Che cos’é la Blue Economy?

 È l’economia della responsabilità, individuale e collettiva, che parte dal mare, ma che non si esaurisce in esso. La Blue Economy nasce dal classico concetto di sviluppo sostenibile: « lo sviluppo sostenibile è uno sviluppo che soddisfa i bisogni del presente senza compromettere la possibilità delle generazioni future di soddisfare i propri bisogni » (WCED,1987) ma va oltre, sviluppandosi verso quattro specifiche direttrici di sostenibilità: economica, sociale, ambientale e culturale. Rappresenta inoltre uno sviluppo della Green Economy, innovando gli strumenti di sviluppo già posti in campo da essa, quale soprattutto la sensibilizzazione verso metodi di produzione sostenibile, verso un sistema di responsabilità e di concreta partecipazione di tutti gli attori della pesca e dell’agroindustria del Mediterraneo a una produzione davvero rispettosa dell’ambiente e capace di valorizzare le risorse del territorio costiero.

La Blue Economy punta all’innovazione come mezzo per raggiungere l’obiettivo di una crescita ecosostenibile. Applicata al business si traduce in “blue thinking”, ossia al pensare a un cambiamento nello sviluppo, a tutela dell’ambiente non come un onere ma come un oceano di possibilità. Il “blue thinking” abbraccia la sostenibilità e la responsabilità ambientale per adeguarsi ai cambiamenti, climatici ed economici.

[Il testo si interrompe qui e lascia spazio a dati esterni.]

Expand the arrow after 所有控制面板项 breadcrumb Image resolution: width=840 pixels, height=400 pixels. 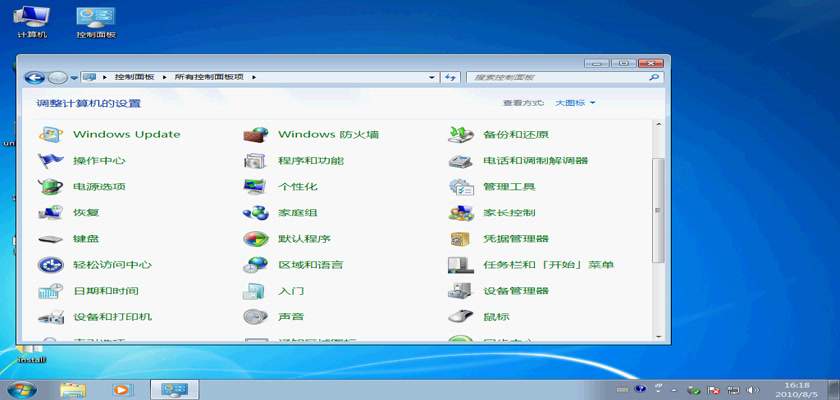pyautogui.click(x=254, y=77)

Blue Economy significa ispirare le scelte migliori per il pianeta e le persone che lo abitano, significa compiere un cambiamento.
Per quanto riguarda il Mediterraneo:

A conclusione della 17esima Conferenza delle parti della Convenzione di Barcellona per la protezione dell’ambiente marino e delle regioni costiere del Mediterraneo, che si è tenuta dall’8 al 10 febbraio 2012 a Parigi, 21 Paesi del Mediterraneo e l’Unione Europea hanno chiesto di realizzare la Blue Economy «per salvaguardare e promuovere un ambiente mediterraneo pulito, sano e produttivo».

Dalla conferenza è emerso che «gli ecosistemi marini del mondo forniscono cibo essenziale e sostentamento a milioni di persone. […]». Essa ha inoltre accolto con favore i progressi compiuti nel 2011 nel rafforzamento della lotta contro il deterioramento del Mediterraneo, con l’entrata in vigore del protocollo Integrated Coastal Zone Management (Iczm –  Gestione integrata delle zone costiere).

Nella dichiarazione di Parigi, i paesi aderenti alla convenzione di Barcellona riaffermano il loro impegno politico per lo sviluppo sostenibile del Mar Mediterraneo e delle sue zone costiere attraverso un approccio ecosistemico alla gestione delle attività umane; decidono di elaborare un approccio coerente, una rete ben gestita di aree marine protette nel Mediterraneo, mirando ad un obiettivo del 10% di aree marine protette entro il 2020;  decidono di intensificare i loro sforzi per ridurre l’inquinamento marino di origine terrestre, come il mercurio, gli inquinanti organici persistenti e i rifiuti marini, attraverso l’adozione di misure giuridicamente vincolanti, e di ridurre l’inquinamento da attività offshore e marine-based anche con piani d’azione regionali. Adottano il piano d’azione per l’implementazione del protocollo Integrated coastal zone management  e incoraggiano tutte le parti contraenti a ratificarlo. Si accordano per lavorare per proteggere la conservazione e l’utilizzo sostenibile della biodiversità marina nelle zone al di fuori della giurisdizione nazionale,  attraverso l’attuazione degli strumenti esistenti e attraverso lo sviluppo di un accordo multilaterale nell’ambito dell’ United Nations convention on the law of the sea. Sostengono la preparazione entro il 2014 di un rapporto sullo stato dell’ambiente marino, anche da un punto di vista socioeconomico».

Al meeting di Parigi il direttore esecutivo dell’Unep, Achim Steiner, ha sottolineato: «Per noi è giunto il momento di pensare a come gestire i nostri oceani. Per molti Paesi sono un pilastro fondamentale del loro sviluppo economico e sociale e sono di vitale importanza nella lotta contro la povertà, ma anche molte di queste risorse naturali essenziali sono degradate da un uso insostenibile, mettendo a rischio i servizi degli ecosistemi che forniscono, ad esempio, la sicurezza alimentare e la regolazione del clima. Le decisioni di gestione e gli investimenti che riguardano il benessere degli oceani sono essenziali se vogliamo continuare a trarre profitto da questa preziosa risorsa naturale. Una Blue Economy nel Mediterraneo ed altrove sarebbe un grande passo nella  strada giusta».